=== EXERCISE MATERIAL ===

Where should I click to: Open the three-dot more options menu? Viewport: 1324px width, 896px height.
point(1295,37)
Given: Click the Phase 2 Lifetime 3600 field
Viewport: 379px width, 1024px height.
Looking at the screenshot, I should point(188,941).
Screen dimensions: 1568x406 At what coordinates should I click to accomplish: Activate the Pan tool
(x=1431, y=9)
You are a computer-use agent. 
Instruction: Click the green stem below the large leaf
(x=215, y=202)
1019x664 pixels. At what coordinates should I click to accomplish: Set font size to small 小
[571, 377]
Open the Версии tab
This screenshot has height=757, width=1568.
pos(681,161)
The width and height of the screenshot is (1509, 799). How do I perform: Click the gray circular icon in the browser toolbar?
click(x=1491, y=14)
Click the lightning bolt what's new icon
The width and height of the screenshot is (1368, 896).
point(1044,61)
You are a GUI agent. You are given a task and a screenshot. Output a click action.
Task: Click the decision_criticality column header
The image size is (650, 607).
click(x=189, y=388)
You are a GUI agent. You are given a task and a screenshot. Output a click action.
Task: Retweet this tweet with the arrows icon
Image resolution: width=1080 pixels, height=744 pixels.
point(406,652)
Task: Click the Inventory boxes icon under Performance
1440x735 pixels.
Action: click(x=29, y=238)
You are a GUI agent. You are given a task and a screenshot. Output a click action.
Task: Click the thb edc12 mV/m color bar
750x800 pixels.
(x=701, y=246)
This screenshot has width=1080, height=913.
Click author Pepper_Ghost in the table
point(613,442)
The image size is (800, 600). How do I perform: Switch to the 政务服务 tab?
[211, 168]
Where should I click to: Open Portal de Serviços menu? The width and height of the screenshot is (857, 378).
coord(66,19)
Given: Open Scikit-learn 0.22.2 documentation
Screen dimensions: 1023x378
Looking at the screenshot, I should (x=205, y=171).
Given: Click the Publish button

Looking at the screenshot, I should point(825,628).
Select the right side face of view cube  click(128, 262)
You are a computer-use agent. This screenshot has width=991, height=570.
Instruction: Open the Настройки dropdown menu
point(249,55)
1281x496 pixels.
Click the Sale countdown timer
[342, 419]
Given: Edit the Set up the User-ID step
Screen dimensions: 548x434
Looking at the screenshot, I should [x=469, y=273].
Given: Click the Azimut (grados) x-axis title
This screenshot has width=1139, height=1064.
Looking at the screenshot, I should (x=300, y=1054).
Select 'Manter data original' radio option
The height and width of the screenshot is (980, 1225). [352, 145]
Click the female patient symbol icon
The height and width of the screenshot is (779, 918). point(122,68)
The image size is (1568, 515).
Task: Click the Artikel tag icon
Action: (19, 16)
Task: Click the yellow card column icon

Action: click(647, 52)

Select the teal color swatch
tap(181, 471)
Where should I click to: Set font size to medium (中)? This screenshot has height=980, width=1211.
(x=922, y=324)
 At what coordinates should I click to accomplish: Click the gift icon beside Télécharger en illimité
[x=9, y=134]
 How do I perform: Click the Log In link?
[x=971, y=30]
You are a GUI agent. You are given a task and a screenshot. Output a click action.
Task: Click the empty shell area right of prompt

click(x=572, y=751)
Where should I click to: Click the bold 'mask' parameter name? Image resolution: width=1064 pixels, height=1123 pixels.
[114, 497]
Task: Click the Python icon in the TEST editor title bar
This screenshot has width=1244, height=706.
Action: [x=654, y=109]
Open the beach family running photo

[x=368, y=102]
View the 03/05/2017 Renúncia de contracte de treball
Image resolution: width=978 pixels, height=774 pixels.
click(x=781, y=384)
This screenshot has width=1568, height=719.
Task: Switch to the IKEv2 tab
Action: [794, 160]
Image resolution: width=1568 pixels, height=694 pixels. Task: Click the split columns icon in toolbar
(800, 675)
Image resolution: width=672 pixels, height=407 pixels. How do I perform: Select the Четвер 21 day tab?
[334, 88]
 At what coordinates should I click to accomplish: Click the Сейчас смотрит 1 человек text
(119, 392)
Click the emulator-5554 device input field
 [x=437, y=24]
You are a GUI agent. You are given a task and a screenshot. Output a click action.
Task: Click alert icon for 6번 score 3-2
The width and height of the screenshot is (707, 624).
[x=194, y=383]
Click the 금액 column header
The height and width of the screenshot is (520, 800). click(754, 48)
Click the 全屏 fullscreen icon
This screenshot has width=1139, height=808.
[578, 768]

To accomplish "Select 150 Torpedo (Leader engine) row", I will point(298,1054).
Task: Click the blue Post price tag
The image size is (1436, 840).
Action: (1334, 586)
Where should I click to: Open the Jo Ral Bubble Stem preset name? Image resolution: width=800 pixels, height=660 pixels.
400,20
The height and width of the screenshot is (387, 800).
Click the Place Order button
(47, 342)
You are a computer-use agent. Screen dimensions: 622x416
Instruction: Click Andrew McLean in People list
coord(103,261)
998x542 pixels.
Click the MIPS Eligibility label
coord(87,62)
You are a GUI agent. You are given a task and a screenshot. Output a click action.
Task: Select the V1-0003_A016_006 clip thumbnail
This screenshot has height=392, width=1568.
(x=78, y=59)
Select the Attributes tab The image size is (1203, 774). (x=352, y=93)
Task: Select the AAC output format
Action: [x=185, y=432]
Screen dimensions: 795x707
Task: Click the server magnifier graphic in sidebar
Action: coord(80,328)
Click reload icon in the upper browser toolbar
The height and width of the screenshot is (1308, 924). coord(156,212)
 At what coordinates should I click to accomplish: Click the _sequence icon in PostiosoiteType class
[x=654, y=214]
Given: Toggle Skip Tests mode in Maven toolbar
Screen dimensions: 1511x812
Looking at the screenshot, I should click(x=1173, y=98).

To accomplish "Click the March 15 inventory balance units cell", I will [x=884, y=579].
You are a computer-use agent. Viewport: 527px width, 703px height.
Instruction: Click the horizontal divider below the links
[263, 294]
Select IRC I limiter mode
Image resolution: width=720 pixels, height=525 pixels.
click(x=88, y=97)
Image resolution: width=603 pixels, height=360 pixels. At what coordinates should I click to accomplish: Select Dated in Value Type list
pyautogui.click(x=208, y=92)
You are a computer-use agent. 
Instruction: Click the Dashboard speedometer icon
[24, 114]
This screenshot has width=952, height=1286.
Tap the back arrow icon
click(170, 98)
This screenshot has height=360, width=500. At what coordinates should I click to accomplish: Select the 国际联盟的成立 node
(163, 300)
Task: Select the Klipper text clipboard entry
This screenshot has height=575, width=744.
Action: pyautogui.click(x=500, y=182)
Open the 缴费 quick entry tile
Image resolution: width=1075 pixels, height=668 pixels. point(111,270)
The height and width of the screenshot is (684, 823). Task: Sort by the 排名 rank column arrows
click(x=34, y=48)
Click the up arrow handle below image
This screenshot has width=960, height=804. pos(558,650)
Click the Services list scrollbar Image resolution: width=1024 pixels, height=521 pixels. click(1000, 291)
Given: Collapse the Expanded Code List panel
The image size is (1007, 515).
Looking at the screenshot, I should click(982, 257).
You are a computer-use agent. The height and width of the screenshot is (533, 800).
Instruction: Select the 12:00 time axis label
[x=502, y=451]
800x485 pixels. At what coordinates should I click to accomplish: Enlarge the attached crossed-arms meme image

===

# [EXERCISE DIRECTIONS]
Could you write out, exactly as they stand, only the lines above that begin at the line with "Click the 금액 column header" and stop after the line with "You are a computer-use agent. Screen"?

# [ANSWER BOX]
Click the 금액 column header
The height and width of the screenshot is (520, 800). click(754, 48)
Click the 全屏 fullscreen icon
This screenshot has width=1139, height=808.
[578, 768]

To accomplish "Select 150 Torpedo (Leader engine) row", I will point(298,1054).
Task: Click the blue Post price tag
The image size is (1436, 840).
Action: (1334, 586)
Where should I click to: Open the Jo Ral Bubble Stem preset name? Image resolution: width=800 pixels, height=660 pixels.
400,20
The height and width of the screenshot is (387, 800).
Click the Place Order button
(47, 342)
You are a computer-use agent. Screen dimensions: 622x416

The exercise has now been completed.